> USANDO AS INFORMAÇÕES:
**a)** Reescreva o trecho do texto sobre a Resolução 220 que começa com as palavras "É justamente nesse" e termina com "mentalidade dentro da mineração brasileira.", trocando "Fonntes Geotécnica" por "Geotecnia Fontes".
**b)** As afirmações a seguir concordam com o texto sobre a Resolução 220? Responda sim ou não a cada uma e cite as palavras do texto que decidem a resposta. (i) A resolução exige inspeções mensais obrigatórias. (ii) O dimensionamento de sistemas extravasores pode considerar períodos de retorno de até 10 mil anos. (iii) Os Centros de Monitoramento Geotécnico devem operar apenas em horário comercial.

> BLOCO DE TEXTO:

Em estruturas com comunidades na Zona de Autossalvamento (ZAS), a resolução determina a existência de Centros de Monitoramento Geotécnico operando ininterruptamente.
Ao mesmo tempo, a norma endurece critérios hidrológicos e geotécnicos. O dimensionamento de sistemas extravasores passa a considerar eventos extremos com períodos de retorno de até 10 mil anos ou Precipitação Máxima Provável (PMP), dependendo da classificação da estrutura.
As análises de estabilidade tornam-se mais rigorosas, especialmente em estruturas suscetíveis à liquefação e ao comportamento strain-softening, exigindo fatores mínimos de segurança mais elevados e investigação geotécnica aprofundada. Outro ponto central é a ampliação da cultura de inspeção e revisão contínua.
A resolução estabelece inspeções quinzenais obrigatórias, Relatórios de Inspeção de Segurança Regular (RISR), Revisões Periódicas de Segurança de Barragem (RPSB) com frequência definida pelo potencial de dano e inspeções especiais conduzidas por equipes multidisciplinares diante de qualquer anomalia crítica.
Segurança deixa de ser documento e vira inteligência operacional
O Plano de Ação de Emergência para Barragens de Mineração (PAEBM) também ganha nova centralidade.
O documento deixa de ser apenas um protocolo formal e passa a exigir integração efetiva com Defesa Civil, comunidades potencialmente afetadas, sistemas de alerta automatizados, simulados periódicos e estratégias permanentes de comunicação de risco. Há ainda um aspecto particularmente relevante para o setor: a descaracterização.
A Resolução 220 estabelece parâmetros técnicos detalhados para obras de descaracterização, monitoramento pós-obras, estabilidade de longo prazo, drenagem superficial, controle hidrogeológico e comprovação formal da eliminação da função de barragem.
É justamente nesse novo ambiente regulatório que empresas técnicas especializadas passam a ocupar posição estratégica dentro da mineração brasileira.
A complexidade das exigências da ANM eleva o peso de equipes multidisciplinares capazes de transformar dados geotécnicos, hidrológicos e operacionais em capacidade real de prevenção e tomada de decisão.
Nesse cenário, a Fonntes Geotécnica amplia sua relevância ao atuar em áreas diretamente conectadas às novas demandas da resolução: geologia aplicada, geotecnia, hidrologia, meio ambiente, pesquisa mineral e reologia.
Segundo Michel Moreira Morandini Fontes, CEO e sócio majoritário da Fonntes Geotécnica, a resolução representa uma mudança definitiva de mentalidade dentro da mineração brasileira.

> DADOS PARA ANÁLISE:
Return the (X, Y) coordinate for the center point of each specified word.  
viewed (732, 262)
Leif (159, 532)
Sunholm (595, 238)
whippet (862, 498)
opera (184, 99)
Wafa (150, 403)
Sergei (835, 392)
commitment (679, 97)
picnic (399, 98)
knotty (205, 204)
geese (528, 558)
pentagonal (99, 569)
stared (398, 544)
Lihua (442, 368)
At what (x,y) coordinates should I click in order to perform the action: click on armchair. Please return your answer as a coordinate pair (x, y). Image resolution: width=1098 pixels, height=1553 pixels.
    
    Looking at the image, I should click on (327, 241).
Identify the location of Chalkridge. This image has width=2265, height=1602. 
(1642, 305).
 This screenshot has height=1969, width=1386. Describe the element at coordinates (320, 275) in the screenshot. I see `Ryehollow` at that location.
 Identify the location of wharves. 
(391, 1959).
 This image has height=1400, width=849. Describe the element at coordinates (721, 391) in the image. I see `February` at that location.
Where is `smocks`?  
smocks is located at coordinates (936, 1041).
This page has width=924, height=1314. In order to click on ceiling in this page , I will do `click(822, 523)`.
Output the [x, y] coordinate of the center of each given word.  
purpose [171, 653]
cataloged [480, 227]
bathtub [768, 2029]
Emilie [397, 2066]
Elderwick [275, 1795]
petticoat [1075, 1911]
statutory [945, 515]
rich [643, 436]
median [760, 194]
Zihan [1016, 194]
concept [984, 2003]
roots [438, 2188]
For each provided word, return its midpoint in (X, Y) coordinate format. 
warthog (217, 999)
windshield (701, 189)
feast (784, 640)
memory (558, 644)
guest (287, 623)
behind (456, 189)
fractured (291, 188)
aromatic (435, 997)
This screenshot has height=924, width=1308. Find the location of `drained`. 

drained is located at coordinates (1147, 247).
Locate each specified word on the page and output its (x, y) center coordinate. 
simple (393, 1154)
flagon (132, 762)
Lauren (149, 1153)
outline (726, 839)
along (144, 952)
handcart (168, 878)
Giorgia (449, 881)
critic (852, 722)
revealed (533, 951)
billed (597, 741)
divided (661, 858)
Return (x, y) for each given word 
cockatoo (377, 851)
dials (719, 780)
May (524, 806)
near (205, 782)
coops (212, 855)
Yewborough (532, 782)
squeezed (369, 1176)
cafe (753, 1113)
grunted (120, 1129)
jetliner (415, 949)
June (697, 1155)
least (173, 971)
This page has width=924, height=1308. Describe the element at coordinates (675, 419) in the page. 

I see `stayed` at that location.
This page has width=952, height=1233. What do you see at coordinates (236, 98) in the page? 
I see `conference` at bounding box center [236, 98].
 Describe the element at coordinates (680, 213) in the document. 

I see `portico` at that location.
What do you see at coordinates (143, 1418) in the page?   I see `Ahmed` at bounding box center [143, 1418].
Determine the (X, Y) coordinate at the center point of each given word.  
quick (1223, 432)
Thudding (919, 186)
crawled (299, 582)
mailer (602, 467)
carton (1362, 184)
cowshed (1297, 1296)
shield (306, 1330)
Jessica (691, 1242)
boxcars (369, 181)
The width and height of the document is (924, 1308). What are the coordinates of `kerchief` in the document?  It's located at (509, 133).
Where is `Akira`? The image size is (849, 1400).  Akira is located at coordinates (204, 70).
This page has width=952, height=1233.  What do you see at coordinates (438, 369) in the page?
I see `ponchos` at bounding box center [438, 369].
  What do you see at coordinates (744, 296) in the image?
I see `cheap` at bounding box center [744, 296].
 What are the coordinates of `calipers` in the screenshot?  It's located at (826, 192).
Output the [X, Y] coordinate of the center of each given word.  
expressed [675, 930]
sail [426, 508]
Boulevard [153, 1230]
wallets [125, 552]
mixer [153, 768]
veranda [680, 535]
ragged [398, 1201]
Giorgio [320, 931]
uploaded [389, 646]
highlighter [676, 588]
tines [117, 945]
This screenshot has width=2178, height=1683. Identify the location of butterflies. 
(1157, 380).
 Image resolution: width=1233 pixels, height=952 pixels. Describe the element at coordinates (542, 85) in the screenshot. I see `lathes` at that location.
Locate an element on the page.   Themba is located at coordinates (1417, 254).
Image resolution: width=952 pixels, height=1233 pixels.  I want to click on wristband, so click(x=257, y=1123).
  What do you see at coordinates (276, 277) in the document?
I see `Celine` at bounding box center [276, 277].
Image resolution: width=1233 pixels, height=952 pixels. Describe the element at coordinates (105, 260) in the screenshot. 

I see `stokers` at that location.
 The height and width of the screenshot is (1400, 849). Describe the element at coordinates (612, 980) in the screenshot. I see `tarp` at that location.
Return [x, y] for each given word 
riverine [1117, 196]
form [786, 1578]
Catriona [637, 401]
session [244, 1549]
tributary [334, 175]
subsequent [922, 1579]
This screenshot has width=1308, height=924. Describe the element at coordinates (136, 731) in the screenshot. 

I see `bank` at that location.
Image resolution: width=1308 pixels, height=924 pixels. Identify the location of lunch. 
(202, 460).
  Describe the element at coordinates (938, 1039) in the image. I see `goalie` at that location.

> RESPOSTAS ÀS TAREFAS:
**a)**
É justamente nesse novo ambiente regulatório que empresas técnicas especializadas passam a ocupar posição estratégica dentro da mineração brasileira.
A complexidade das exigências da ANM eleva o peso de equipes multidisciplinares capazes de transformar dados geotécnicos, hidrológicos e operacionais em capacidade real de prevenção e tomada de decisão.
Nesse cenário, a Geotecnia Fontes amplia sua relevância ao atuar em áreas diretamente conectadas às novas demandas da resolução: geologia aplicada, geotecnia, hidrologia, meio ambiente, pesquisa mineral e reologia.
Segundo Michel Moreira Morandini Fontes, CEO e sócio majoritário da Geotecnia Fontes, a resolução representa uma mudança definitiva de mentalidade dentro da mineração brasileira.

**b)**
(i) Não: "inspeções quinzenais obrigatórias".
(ii) Sim: "períodos de retorno de até 10 mil anos".
(iii) Não: "operando ininterruptamente".